Socrates now aims to consider the tyrannical man and whether he is wretched or happy. Socrates first

examines desires, defining those which are lawless. Shameless things, such as murder, are included under

this definition. In reality we can see men who hold these sorts of shameless things in check, and some

who cannot. However, Socrates argues that these lawless desires are present in everyone when dreaming

because the rational part of the soul is inactive. The tyrannical man exhibits these lawless desires even

while awake. The tyrannical man is the son of the democratic man. The father settled mid-way between

the ways of his father’s oligarchic desires and those of the corrupters to become democratic. In the same

way the tyrannical man will settle lower than his father, becoming frenzied and purged of moderation.
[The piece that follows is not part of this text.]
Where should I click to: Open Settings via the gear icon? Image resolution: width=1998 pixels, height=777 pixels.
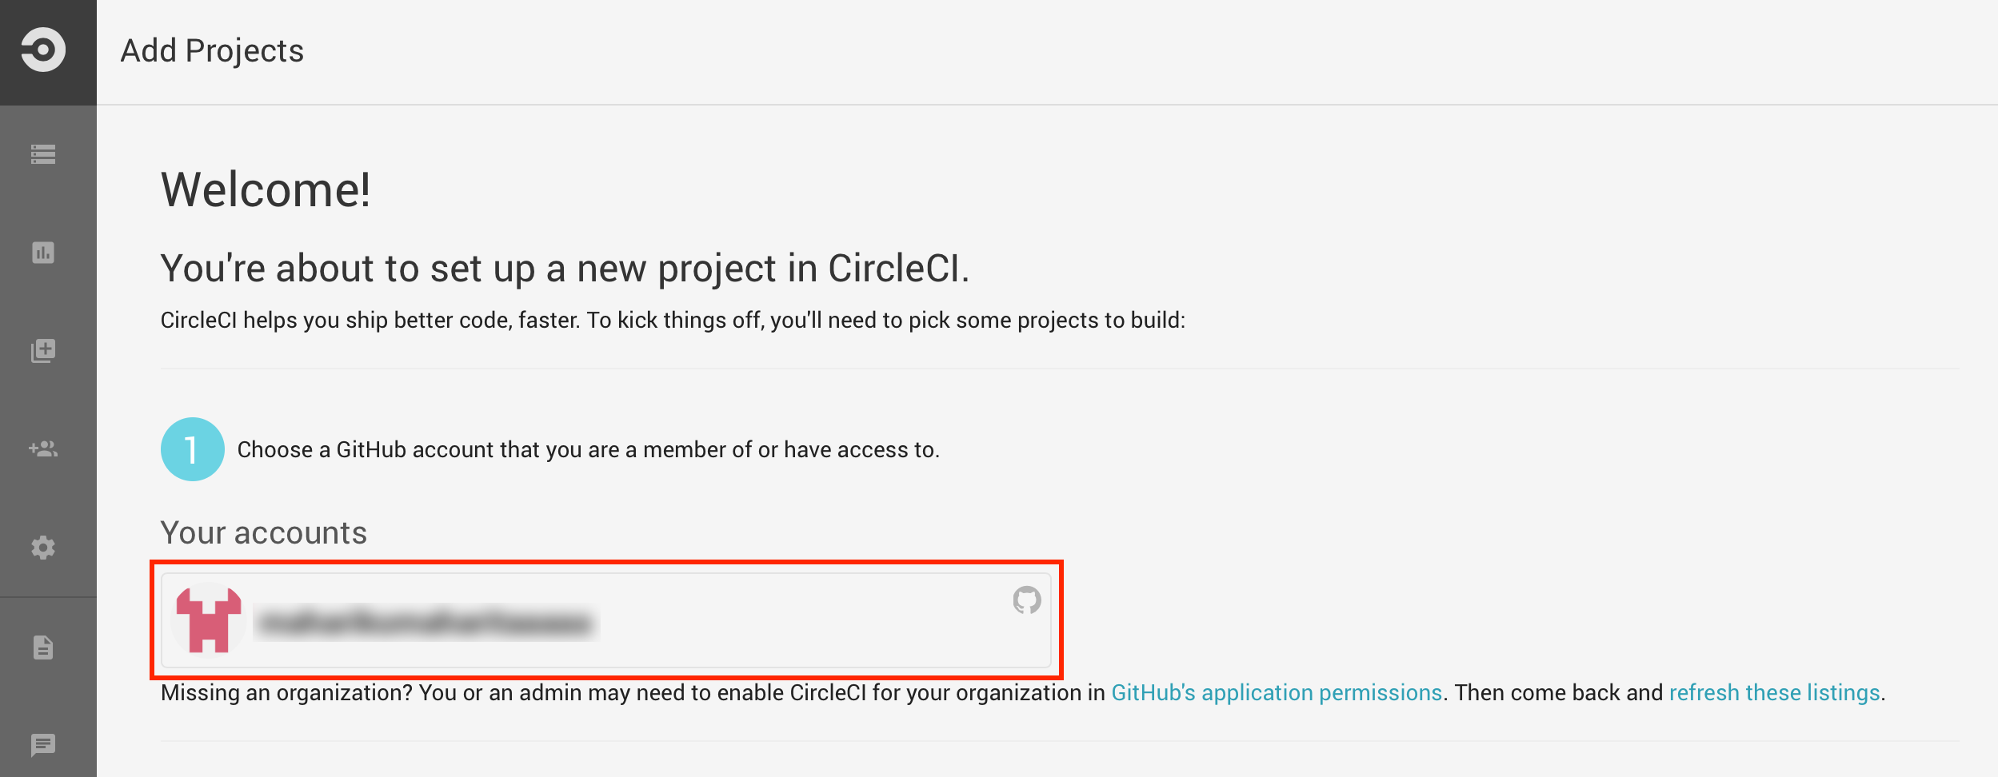tap(42, 547)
This is due to the erotic love instilled in him by his corrupters, which will fester and grow until he has

been consumed. The life of the tyrannical man is one which indulges constantly in feasts, luxuries and

girlfriends; a life ruled by the appetites. Eventually he will run out of money and will thus borrow more to

meet his desires. When his line of credit is no more he will resort to violence and force. He will steal from

his parents, loot temples and commit many unjust acts to satisfy his desires. Through this life of deceit

and violence he will eventually have no friends. At this point Socrates begins to equate the soul of the

man with a city ruled by a tyrant. As a city is enslaved, so the soul of the tyrant is enslaved by his erotic

love and its corresponding desires. The city is the poorest and full of fear. The soul of the tyrant is the

same, becoming the most wretched, according to Glaucon. However, Socrates does not believe this

‘private tyrant’ is the most wretched but that the tyrant who engages in political life will be even more so.
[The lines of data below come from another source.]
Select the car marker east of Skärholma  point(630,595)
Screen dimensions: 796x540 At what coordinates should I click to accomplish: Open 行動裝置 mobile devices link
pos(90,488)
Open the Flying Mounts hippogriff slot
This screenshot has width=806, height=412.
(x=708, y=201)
He compares this tyrant to a wealthy man with many slaves. This man does not fear his slaves on account

that other free man will come to his aid in an uprising. But, were this man to be taken away from this sort

of constitution he would need to use every means of negotiation to save his own life. Furthermore, if he

were placed in a constitution that did not tolerate slavery he would be in even more trouble. Likewise, the

tyrant, filled with fear and his desires is constantly at war within himself. He cannot travel for fear of

being killed, confined to his city and envying others. Not only is this reigning tyrant more wretched than

the private but he—the most unjust of all—is the least happy of all other types of rulers. This is the first

of three arguments Socrates will use to address the issue of injustice versus justice in itself.